The Completion Phase
An End Point on an Endless Journey
Last updated
An End Point on an Endless Journey
Last updated
By: Emily Horn
We shall not cease from exploration And the end of all our exploring Will be to arrive where we started And know the place for the first time. —T.S. Eliot, “Four Quartets”
Many of us start the meditative journey with a big question in mind or a strong intuition that something isn’t right and needs to change.
Most people we know continue with the discipline of meditation, not because it’s cool, but because they feel they must. “There’s a splinter in your mind,” said Morpheus. And we don’t know how to get it out of there. We only know that it’s there causing serious discomfort.
At this phase you’re likely to obsess about the process of meditation and become so engaged by it that we can’t help to become one with the journey, and story of enlightenment/awakening. From there we are asked to let go of more and more of the preciousness of our story and accept how the sensations of life actually are.
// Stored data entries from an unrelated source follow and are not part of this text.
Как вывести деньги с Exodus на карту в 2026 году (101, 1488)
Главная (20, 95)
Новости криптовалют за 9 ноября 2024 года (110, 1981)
Upon entering the completion phase there is a radical shift in identity. It is like a glitch in the matrix of being a human. We see through certain constructions of mind and are changed forever. Our hearts and our vastness meet together in our human beingness. We are the ones that we have been looking for and the journey of our lives contains the way home.
One way to know that you’ve reached completion is that whatever originally propelled you to seek has become irrelevant. Or worse yet, totally useless! It’s as if the questions that drove us have lost their entire meaning, or have been totally reframed in a way that minimizes their importance. Interestingly, when we see others who are afflicted with the same questions, or drives, we tend to feel for them because we intimately remember being there.
Some extra questions to help flesh out your answer: What changed during this shift? What stayed the same? How did you know you were different?
Aside from “completion” we could also say “ending”, “awakening”, or “enlightenment”. Each of these words, in different ways, points to what happens as we reach the completion phase of our journey.
The word “enlightenment” tends to conjure imaginings of a final event in time, after which everything is different or completed. Awakening is a more process-oriented term. It’s more fluid, and typically lacks a definitive end point.
Since we learn in meditation that the sense of “I” is always changing, enlightenment or awakening can also be understood, not as something that happens to people, but as a moment- by-moment process of becoming fully embodied and present here as a human being.
The type of completion, or enlightenment, or awakening, you are experiencing depends largely on what you’ve been seeking for. It’s also shaped by the practices you’ve done, and the views you’ve found most helpful along the way. It’s hard to say exactly what completion will be like, because it is a unique process and your own life’s journey.